Daman Singh Bagga the corporator and Usman Afridi the near-retirement cop are shown to be kidnapped by some Chinese goons and brought to Shanghai, China. A flashback reveals that Bagga's former fiancée, Harpreet "Happy" Kaur and her husband and lover Guddu went to Shanghai for a concert. However, at the same time, botany professor Harpreet "Happy" Kaur also comes to Shanghai to join a university as a lecturer. At the airport, the Chinese goons kidnapped Happy 2, mistaking her for Happy 1. They took Happy 2 into custody and demanded a contract as ransom. The contract is revealed to have actually been given to their rivals by senior Pakistani politician Javed Ahmed and his son Bilal Ahmed, who they wanted to blackmail into giving them the contract. Happy 2 was unable to convince them of her identity and that they have got the wrong 'Happy'.

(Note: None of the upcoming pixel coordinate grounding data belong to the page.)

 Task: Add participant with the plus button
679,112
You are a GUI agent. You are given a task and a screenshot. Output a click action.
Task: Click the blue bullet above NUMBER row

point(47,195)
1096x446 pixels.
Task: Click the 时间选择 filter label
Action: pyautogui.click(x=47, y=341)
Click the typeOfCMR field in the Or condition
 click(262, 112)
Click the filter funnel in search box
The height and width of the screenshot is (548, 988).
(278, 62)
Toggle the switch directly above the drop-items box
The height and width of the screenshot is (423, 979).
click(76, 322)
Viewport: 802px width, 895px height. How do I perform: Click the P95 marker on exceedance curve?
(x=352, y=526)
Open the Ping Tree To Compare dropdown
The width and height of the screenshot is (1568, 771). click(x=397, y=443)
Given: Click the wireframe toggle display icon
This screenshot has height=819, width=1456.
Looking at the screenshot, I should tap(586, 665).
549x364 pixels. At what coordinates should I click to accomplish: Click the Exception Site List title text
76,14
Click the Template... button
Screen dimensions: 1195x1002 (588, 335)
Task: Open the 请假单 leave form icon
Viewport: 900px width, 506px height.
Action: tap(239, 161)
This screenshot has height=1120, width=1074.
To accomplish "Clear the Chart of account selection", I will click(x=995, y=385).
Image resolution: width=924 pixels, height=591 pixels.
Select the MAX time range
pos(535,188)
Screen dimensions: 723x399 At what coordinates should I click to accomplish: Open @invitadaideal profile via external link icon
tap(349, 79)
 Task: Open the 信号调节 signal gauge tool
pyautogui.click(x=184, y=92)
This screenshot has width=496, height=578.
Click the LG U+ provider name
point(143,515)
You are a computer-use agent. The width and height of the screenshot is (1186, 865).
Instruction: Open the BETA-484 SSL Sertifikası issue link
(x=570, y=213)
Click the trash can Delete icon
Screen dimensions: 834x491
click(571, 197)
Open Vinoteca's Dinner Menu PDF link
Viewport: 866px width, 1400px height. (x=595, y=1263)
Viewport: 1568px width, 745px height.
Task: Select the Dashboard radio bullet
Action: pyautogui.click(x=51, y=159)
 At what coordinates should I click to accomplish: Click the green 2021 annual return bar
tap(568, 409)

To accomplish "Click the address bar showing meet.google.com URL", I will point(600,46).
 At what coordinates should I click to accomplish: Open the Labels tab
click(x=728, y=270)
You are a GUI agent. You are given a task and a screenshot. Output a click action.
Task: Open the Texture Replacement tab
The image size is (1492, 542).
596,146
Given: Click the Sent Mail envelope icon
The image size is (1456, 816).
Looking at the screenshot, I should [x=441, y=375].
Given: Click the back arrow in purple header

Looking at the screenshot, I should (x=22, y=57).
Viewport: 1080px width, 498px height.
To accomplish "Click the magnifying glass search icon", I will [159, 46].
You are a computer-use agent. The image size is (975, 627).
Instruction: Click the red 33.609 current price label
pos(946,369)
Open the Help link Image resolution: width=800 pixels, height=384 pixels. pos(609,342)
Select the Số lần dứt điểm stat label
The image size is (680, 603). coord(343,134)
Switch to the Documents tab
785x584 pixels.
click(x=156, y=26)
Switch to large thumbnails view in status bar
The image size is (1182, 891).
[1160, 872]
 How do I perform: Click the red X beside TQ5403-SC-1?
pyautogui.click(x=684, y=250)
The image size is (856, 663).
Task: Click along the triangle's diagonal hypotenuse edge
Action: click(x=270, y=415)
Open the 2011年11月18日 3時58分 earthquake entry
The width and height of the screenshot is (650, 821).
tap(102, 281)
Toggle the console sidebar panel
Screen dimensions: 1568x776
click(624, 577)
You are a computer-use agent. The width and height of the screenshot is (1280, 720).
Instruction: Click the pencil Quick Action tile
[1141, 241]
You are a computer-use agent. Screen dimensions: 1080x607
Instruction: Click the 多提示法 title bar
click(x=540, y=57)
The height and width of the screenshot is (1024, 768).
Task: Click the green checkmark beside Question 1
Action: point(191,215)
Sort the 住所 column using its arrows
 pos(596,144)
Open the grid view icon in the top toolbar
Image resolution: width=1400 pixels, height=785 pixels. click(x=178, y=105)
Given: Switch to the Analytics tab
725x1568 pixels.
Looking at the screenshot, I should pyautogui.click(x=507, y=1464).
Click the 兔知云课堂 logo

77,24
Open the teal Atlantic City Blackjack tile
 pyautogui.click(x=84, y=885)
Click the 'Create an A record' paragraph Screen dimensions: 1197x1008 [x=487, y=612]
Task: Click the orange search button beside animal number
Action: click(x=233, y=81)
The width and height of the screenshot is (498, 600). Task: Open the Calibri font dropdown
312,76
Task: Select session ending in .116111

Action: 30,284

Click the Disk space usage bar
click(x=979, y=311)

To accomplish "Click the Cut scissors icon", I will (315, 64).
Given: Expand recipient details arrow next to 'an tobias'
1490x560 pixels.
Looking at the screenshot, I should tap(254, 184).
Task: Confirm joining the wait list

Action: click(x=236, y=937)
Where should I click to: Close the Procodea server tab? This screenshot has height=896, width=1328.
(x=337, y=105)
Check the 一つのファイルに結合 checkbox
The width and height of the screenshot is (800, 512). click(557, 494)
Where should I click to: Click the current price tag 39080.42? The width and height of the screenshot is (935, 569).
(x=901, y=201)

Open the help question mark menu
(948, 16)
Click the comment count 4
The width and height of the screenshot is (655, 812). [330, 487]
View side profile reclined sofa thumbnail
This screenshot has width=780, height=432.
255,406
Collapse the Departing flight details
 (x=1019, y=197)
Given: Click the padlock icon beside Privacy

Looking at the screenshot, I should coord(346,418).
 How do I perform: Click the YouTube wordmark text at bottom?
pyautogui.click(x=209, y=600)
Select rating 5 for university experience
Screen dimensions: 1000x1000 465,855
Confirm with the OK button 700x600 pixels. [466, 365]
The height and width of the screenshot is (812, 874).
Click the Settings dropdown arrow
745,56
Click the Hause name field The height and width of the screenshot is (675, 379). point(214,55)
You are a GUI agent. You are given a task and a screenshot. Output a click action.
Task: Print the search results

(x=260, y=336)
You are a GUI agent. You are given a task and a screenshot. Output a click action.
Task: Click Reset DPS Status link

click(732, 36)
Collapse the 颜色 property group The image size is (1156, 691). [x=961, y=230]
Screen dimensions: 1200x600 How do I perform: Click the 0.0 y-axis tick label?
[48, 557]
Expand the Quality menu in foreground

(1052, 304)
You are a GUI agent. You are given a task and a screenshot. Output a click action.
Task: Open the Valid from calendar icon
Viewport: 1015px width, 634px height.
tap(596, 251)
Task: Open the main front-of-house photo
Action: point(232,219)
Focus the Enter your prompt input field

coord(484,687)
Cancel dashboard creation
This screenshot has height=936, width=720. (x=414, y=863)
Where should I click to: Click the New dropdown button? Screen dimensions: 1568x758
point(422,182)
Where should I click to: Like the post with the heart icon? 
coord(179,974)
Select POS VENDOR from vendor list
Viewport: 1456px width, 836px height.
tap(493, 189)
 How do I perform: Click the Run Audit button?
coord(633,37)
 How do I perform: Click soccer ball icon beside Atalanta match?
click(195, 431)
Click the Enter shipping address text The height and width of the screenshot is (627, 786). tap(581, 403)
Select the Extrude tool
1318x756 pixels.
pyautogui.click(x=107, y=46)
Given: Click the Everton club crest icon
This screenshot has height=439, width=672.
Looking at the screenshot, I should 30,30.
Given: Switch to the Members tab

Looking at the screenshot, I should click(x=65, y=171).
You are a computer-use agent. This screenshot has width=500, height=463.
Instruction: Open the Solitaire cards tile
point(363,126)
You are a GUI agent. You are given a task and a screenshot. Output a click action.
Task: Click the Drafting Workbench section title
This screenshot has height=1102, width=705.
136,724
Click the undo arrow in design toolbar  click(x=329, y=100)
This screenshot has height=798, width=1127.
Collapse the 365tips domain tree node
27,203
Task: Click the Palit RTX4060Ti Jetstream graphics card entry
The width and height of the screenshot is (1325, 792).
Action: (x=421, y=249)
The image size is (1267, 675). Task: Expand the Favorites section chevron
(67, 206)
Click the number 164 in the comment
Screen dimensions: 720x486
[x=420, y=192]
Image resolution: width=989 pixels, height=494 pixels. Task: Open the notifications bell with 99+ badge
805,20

One of the goons, Chang, did not believe Happy 2. Left with no other options, he abducted Bagga from his wedding ceremony in Amritsar and Usman from his farewell ceremony in Lahore. Back in the present, Chang tells Bagga and Afridi to convince Happy 2 to do what they want her to do and convince Bilal into handing over the contract to them, but she runs away. Meanwhile, Happy 1 and Guddu end up at the university and are asked to join the orientation programme. Clueless, they join the orientation and roam around the city. Meanwhile, Happy 2 hides in a bar where she met Khushwant Singh Gill a.k.a. Khushi who works in the Indian embassy. She hides in his car, but is discovered and explains her entire story; upon listening, Khushi is initially reluctant but finally agrees. He takes Happy 2 to his house. The next day, he takes her to his office to meet his boss Adnan Chow, a half-Pakistani, half-Chinese man. Adnan assures Happy 2 that he will help her. Meanwhile, Chang finds Happy's location and goes there with Bagga and Usman, though when the goons finally catch hold of Happy 2, Bagga and Usman are confused since this is not the Happy they know.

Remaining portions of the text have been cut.